Il corpo come sostanza godente - il corpo reale.
- Veronica Ruffato
- 21 gen
- Tempo di lettura: 2 min
Aggiornamento: 1 feb

Vito Acconci, Hand & Mouth
Una volta Lacan chiese ad una assemblea che lo stava ascoltando: “il corpo a cosa serve? e non ottenendo risposta, affermò egli stesso “il corpo serve a godere”.
Lacan con queste parole vuole indicare come il corpo sia la condizione di godimento poiché esso stesso è ciò di cui si gode. Come lo definisce Jacques-Alain Miller, il corpo vivente è il corpo “affetto dal godimento”; e ciò che causa il godimento è il significante.
È però necessario fare una precisazione: il corpo a cui si riferisce Lacan non è il corpo biologico della medicina, ma il corpo in quanto significante.
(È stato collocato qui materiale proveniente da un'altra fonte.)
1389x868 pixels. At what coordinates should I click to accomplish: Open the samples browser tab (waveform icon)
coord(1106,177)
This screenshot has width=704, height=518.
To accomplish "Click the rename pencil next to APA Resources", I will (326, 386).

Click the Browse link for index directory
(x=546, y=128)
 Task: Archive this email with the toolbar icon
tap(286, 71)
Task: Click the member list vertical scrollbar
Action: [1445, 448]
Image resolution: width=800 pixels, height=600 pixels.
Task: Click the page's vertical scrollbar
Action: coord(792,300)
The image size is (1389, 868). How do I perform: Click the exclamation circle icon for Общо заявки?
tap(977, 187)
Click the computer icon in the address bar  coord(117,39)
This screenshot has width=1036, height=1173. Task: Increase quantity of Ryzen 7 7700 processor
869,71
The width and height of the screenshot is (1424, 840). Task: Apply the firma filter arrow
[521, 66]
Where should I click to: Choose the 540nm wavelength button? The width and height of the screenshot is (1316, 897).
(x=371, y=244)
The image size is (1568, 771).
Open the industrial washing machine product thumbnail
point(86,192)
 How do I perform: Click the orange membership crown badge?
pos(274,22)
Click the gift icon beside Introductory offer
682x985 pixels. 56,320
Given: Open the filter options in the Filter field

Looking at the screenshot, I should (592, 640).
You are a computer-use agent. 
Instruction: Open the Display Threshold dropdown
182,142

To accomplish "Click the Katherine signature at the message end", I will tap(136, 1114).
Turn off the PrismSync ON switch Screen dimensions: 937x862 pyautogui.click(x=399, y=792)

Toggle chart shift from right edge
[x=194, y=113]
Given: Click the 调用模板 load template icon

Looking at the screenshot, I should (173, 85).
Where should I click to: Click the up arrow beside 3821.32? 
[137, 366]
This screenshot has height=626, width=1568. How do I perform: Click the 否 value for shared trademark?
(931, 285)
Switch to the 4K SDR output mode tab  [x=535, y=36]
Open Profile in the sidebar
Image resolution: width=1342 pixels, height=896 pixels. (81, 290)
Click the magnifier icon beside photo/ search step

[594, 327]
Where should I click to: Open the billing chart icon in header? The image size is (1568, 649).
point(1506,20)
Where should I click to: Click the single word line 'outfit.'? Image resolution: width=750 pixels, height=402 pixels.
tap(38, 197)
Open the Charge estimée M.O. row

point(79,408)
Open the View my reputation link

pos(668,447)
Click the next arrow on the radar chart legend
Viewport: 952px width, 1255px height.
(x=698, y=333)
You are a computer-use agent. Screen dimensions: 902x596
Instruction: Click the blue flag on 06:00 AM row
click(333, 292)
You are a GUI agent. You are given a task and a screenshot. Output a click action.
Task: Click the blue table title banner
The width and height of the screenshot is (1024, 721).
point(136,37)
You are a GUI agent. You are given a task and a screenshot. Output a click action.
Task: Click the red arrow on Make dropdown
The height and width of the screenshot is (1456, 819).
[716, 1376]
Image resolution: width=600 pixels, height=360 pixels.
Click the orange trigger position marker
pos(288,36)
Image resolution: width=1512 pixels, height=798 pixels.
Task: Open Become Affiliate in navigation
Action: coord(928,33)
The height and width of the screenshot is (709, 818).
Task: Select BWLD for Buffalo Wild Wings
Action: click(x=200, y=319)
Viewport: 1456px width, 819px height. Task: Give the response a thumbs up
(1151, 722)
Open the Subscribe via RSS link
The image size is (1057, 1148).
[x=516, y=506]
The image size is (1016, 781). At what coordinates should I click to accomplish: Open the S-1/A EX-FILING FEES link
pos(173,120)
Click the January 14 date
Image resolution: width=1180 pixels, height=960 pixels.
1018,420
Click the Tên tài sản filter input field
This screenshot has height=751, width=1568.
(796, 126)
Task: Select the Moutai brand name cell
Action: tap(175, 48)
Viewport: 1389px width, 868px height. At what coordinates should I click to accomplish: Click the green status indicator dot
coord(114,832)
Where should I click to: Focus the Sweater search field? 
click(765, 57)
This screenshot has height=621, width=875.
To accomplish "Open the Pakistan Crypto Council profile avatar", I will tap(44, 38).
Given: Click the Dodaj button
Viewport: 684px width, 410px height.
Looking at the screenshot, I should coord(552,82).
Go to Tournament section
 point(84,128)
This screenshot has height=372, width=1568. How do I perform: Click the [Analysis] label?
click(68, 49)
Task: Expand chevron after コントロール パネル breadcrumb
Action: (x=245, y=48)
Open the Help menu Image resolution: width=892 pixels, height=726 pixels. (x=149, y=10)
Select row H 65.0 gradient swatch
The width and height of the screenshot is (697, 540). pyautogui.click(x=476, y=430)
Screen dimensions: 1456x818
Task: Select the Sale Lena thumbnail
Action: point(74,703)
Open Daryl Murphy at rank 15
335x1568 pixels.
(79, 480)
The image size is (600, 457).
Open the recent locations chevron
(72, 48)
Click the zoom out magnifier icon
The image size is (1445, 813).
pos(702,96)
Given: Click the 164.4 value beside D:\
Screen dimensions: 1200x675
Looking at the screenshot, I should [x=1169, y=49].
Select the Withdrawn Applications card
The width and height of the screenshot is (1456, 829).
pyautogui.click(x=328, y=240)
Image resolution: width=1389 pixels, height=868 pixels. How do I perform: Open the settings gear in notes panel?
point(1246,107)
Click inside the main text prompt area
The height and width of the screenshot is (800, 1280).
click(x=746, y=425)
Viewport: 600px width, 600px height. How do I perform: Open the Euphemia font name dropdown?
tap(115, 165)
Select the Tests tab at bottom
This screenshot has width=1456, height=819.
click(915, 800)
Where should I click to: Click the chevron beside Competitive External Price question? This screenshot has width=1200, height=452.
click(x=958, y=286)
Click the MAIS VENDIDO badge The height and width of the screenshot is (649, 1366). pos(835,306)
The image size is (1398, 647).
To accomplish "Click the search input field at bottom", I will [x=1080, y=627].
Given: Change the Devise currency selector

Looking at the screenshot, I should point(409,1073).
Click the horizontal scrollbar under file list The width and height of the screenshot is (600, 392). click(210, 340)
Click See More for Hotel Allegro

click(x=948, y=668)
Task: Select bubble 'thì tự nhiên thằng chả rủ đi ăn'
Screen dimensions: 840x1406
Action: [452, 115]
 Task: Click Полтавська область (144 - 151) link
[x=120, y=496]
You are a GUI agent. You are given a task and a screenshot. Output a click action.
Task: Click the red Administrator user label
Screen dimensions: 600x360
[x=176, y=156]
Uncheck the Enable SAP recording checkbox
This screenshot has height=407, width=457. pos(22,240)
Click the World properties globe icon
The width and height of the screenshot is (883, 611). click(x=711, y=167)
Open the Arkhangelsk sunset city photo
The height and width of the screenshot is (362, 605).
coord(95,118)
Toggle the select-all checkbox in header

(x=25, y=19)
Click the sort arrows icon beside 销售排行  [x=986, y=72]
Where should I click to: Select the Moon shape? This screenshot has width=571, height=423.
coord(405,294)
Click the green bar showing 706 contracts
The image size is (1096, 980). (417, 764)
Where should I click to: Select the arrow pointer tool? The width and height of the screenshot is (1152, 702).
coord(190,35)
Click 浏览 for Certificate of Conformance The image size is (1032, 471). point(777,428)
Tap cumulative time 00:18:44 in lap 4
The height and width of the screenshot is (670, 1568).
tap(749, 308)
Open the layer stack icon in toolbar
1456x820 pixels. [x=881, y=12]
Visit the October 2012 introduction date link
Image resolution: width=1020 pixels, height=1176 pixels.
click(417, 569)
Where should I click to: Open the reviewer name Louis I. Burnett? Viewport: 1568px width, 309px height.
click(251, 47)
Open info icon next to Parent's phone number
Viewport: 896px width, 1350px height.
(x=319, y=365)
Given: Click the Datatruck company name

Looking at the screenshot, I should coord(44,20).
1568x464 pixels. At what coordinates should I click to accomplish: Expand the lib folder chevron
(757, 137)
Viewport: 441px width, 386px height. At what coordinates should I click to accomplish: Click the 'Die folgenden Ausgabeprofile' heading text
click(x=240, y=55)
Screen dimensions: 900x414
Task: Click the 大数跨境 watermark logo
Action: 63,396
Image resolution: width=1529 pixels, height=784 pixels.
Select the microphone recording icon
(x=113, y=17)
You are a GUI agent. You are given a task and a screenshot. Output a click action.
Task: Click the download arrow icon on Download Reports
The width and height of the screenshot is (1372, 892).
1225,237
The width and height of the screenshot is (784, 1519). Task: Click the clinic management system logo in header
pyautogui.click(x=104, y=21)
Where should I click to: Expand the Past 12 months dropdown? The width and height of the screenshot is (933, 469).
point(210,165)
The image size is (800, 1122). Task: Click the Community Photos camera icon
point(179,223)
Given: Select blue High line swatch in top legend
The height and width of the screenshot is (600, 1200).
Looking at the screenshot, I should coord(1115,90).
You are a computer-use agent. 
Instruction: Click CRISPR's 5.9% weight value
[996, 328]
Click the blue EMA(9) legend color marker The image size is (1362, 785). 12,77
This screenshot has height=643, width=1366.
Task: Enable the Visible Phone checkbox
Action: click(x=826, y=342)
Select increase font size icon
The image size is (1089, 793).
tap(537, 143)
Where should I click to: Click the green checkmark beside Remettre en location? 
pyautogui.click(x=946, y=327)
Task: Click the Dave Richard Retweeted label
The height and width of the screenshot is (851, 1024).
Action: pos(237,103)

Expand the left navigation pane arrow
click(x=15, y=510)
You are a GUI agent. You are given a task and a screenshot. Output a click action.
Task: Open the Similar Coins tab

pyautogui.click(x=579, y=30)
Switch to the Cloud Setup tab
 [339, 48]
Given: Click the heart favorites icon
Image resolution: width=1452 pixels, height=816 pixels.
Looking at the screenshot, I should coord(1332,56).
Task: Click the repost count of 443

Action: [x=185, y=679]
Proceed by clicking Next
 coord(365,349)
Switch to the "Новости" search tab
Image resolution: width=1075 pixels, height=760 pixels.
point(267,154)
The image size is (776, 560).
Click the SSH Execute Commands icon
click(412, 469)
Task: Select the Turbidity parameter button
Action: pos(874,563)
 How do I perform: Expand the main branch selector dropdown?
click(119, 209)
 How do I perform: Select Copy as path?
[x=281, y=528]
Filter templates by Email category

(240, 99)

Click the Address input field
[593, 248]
Come già accennato nell’articolo precedente, il corpo è “il luogo dell’Altro” e, in quanto tale, si costituisce a partire dai tagli significanti. Questi tagli lo devitalizzano, ma allo stesso tempo lo iscrivono in un ordine di senso irriducibile al regno animale, al corpo istintuale. E' l'azione stessa del significante a veicolare il godimento. Secondo Lacan è l’azione di taglio del simbolico che produce il corpo pulsionale in quanto è proprio attraverso questo taglio che avviene “una rapina simbolica” del godimento. In altre parole il corpo viene “svuotato di godimento dall’azione dell’Altro”.
Il significante opera dunque un taglio su ciò che Lacan definisce “godimento primordiale”, o Das Ding. A tal proposito Zenoni scrive:
“di quanto ha originariamente perduto non si dà alcuna rappresentazione possibile, neppure inconscia, perché si tratta di ciò che si cancella in quello stesso momento logico in cui si produce l’avvento del corpo”.
Come spiega Ranieri, il Das ding, è il reale che sta fuori dalla rappresentazione del significante; è senza fessure o vuoti, è il reale muto del godimento, del godimento “fuori-senso”. L’azione del significante scava in questo godimento primordiale e, attraverso tale operazione, ne preleva una quota, producendo un buco o, come lo definisce Lacan, una mancanza.
Tale perdita sarà ciò che spingerà il soggetto, per la sua intera vita, a cercare un “risarcimento” in quegli oggetti pulsionali, fuori corpo. In tal senso, il godimento non è solo sottratto ma ritorna al corpo in un modo organizzato e circoscritto nelle zone erogene.
È questo rientro del godimento a plasmare il corpo, rendendolo, secondo Lacan, corpo vivente.
BIBLIOGRAFIA
A. Zenoni, Il corpo e il linguaggio in psicoanalisi, Bruno Mondadori, Milano 1999
M. Recalcati, Il vuoto e il resto: il problema del reale in Jacques Lacan, Milano, Mimesis, 2019
N. Ranieri, Il corpo leso. Clinica psicoanalitica del fenomeno psicosomatico, Mondadori Bruno, 2010
J.-A. Miller, “Biologia Lacaniana ed eventi di corpo”, in Il corpo, Astrolabio, Roma 2000
M. Recalcati, “Corpo e angoscia”, Rivista sperimentale di freniatria: la rivista dei servizi di salute mentale, Franco Angeli, Milano 2007.